Liseks offers the example of car dealerships which traditionally have over 200 cars in their parking lot that sit idle, depreciating in value waiting to be sold.
“By using InGain, they can easily provide car subscriptions and leases, contributing further to the circular economy and bringing in additional revenue.”
Lenders can now scale their business without the hassle of IT management.
According to Liseks:
“The beauty of SaaS is that you work on the product development, and maintenance simultaneously.
But then when it comes to some edge cases and some customizations, well, then it’s good luck.”
We combine these two worlds because, in addition to SaaS, we give our customers the flexibility to easily customise in a timely way—essential when a regulation changes abruptly.
With InGain, they can make the changes themselves rather than waiting for others to prioritise their requests, which ensures their technology stack does not become outdated over time.”
InGain also allows businesses to migrate from a collection of external vendors to a single system vendor “because we do A to Z, the full load management life cycle.”
This provides tremendous cost savings—one client saved over 80 per ent on their IT operating costs.

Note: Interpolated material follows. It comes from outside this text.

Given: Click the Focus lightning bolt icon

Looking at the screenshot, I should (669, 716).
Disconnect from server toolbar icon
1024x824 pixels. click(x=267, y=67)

InGain software is also used by property investment firms to facilitate real estate development by connecting crowd-funded capital with developers.
According to Liseks, this market segment is growing rapidly, and recent regulations have made it even more attractive.
“By addressing the challenges posed by previous scams and fraudulent platforms, we can help to establish a more trustworthy and transparent industry.”
One customer in Nairobi is a developer building 60,000 apartments and with plans to sell 60 per cent of those apartments as rent to own.
“All of a sudden for the first time in their life, their customers have an opportunity to purchase a property because they are finally eligible for financing — the ability for these companies to create secured loans is how we impact end consumers for the better.”